> _Aim of the exercise_
Begin at the line containing "Instruction: Click the Image1.jpg file icon" in the entries below and end at the line containing "Tap the flag icon in bottom toolbar"; transcribe that range exactly and nothing outside it.
Study material below:
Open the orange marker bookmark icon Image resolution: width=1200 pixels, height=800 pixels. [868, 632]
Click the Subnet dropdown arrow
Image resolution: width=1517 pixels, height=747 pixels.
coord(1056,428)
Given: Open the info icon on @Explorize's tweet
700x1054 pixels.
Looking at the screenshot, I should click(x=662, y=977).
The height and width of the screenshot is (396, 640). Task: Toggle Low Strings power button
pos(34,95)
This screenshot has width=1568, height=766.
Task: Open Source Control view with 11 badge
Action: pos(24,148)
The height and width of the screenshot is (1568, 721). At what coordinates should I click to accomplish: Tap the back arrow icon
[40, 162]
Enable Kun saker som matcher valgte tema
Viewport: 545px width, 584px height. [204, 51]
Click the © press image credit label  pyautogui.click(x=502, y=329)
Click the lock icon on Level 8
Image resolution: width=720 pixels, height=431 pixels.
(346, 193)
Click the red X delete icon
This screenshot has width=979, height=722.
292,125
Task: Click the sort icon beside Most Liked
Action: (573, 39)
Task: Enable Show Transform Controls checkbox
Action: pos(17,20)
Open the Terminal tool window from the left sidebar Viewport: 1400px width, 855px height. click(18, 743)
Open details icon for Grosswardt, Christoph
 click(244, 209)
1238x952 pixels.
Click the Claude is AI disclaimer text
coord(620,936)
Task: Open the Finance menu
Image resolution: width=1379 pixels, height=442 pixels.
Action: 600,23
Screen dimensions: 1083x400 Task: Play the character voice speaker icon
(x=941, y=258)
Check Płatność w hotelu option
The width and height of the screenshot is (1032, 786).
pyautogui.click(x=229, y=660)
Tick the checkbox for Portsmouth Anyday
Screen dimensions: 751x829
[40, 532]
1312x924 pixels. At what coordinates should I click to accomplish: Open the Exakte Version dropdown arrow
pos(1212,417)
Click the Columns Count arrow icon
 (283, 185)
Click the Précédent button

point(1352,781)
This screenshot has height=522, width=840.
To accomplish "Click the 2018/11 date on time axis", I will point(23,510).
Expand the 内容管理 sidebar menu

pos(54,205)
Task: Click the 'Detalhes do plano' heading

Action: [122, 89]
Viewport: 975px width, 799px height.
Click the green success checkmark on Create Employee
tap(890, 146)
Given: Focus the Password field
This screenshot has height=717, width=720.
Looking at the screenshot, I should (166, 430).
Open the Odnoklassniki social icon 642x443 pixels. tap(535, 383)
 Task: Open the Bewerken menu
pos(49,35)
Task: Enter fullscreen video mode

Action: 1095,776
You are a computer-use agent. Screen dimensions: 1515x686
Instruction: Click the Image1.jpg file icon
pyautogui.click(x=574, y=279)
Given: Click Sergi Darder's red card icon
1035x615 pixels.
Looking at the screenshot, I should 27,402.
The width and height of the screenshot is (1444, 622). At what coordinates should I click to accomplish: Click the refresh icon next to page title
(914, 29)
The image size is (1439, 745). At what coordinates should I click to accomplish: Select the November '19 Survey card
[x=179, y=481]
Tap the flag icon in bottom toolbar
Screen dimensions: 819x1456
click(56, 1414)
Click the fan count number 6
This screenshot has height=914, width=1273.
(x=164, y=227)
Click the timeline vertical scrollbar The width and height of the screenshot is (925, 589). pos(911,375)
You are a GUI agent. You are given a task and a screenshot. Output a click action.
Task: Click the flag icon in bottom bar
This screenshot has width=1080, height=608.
End of Study material.
> _Output_
Instruction: Click the Image1.jpg file icon
pyautogui.click(x=574, y=279)
Given: Click Sergi Darder's red card icon
1035x615 pixels.
Looking at the screenshot, I should 27,402.
The width and height of the screenshot is (1444, 622). At what coordinates should I click to accomplish: Click the refresh icon next to page title
(914, 29)
The image size is (1439, 745). At what coordinates should I click to accomplish: Select the November '19 Survey card
[x=179, y=481]
Tap the flag icon in bottom toolbar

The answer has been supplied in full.